[AVAILABLE DATA start]

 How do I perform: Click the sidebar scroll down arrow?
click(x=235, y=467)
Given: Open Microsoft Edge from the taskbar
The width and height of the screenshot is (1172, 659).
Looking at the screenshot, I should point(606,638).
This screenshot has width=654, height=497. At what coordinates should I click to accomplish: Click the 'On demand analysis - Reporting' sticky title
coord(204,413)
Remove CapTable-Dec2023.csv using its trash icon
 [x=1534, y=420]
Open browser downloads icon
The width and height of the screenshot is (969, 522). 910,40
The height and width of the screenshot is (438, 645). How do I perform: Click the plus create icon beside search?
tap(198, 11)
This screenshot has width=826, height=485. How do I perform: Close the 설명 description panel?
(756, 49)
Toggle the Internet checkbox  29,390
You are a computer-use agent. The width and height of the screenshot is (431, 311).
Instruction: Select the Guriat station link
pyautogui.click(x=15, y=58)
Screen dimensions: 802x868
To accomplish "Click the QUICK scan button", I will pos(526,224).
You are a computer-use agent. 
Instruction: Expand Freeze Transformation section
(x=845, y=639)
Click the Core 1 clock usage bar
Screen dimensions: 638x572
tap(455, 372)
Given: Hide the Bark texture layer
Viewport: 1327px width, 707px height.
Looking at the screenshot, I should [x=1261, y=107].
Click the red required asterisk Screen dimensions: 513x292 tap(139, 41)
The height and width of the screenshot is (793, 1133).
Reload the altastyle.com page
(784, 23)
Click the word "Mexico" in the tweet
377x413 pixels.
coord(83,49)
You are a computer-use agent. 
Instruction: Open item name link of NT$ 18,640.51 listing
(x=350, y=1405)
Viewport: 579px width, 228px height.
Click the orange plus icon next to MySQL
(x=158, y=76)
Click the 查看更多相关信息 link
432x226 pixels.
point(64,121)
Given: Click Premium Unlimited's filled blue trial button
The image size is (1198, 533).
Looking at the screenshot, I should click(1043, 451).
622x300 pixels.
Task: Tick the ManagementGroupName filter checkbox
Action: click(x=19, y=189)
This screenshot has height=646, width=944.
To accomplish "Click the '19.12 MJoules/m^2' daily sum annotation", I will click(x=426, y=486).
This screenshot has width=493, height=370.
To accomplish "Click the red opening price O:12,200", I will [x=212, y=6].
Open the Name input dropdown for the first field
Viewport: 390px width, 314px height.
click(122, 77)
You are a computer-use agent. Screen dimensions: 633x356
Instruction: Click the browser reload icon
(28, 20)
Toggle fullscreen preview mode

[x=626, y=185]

[AVAILABLE DATA end]

(EXERCISE BRIEF): Reproduce the entire listing above word for word.

(TASK SOLUTION):
 How do I perform: Click the sidebar scroll down arrow?
click(x=235, y=467)
Given: Open Microsoft Edge from the taskbar
The width and height of the screenshot is (1172, 659).
Looking at the screenshot, I should point(606,638).
This screenshot has width=654, height=497. At what coordinates should I click to accomplish: Click the 'On demand analysis - Reporting' sticky title
coord(204,413)
Remove CapTable-Dec2023.csv using its trash icon
 [x=1534, y=420]
Open browser downloads icon
The width and height of the screenshot is (969, 522). 910,40
The height and width of the screenshot is (438, 645). How do I perform: Click the plus create icon beside search?
tap(198, 11)
This screenshot has width=826, height=485. How do I perform: Close the 설명 description panel?
(756, 49)
Toggle the Internet checkbox  29,390
You are a computer-use agent. The width and height of the screenshot is (431, 311).
Instruction: Select the Guriat station link
pyautogui.click(x=15, y=58)
Screen dimensions: 802x868
To accomplish "Click the QUICK scan button", I will pos(526,224).
You are a computer-use agent. 
Instruction: Expand Freeze Transformation section
(x=845, y=639)
Click the Core 1 clock usage bar
Screen dimensions: 638x572
tap(455, 372)
Given: Hide the Bark texture layer
Viewport: 1327px width, 707px height.
Looking at the screenshot, I should [x=1261, y=107].
Click the red required asterisk Screen dimensions: 513x292 tap(139, 41)
The height and width of the screenshot is (793, 1133).
Reload the altastyle.com page
(784, 23)
Click the word "Mexico" in the tweet
377x413 pixels.
coord(83,49)
You are a computer-use agent. 
Instruction: Open item name link of NT$ 18,640.51 listing
(x=350, y=1405)
Viewport: 579px width, 228px height.
Click the orange plus icon next to MySQL
(x=158, y=76)
Click the 查看更多相关信息 link
432x226 pixels.
point(64,121)
Given: Click Premium Unlimited's filled blue trial button
The image size is (1198, 533).
Looking at the screenshot, I should click(1043, 451).
622x300 pixels.
Task: Tick the ManagementGroupName filter checkbox
Action: click(x=19, y=189)
This screenshot has height=646, width=944.
To accomplish "Click the '19.12 MJoules/m^2' daily sum annotation", I will click(x=426, y=486).
This screenshot has width=493, height=370.
To accomplish "Click the red opening price O:12,200", I will [x=212, y=6].
Open the Name input dropdown for the first field
Viewport: 390px width, 314px height.
click(122, 77)
You are a computer-use agent. Screen dimensions: 633x356
Instruction: Click the browser reload icon
(28, 20)
Toggle fullscreen preview mode

[x=626, y=185]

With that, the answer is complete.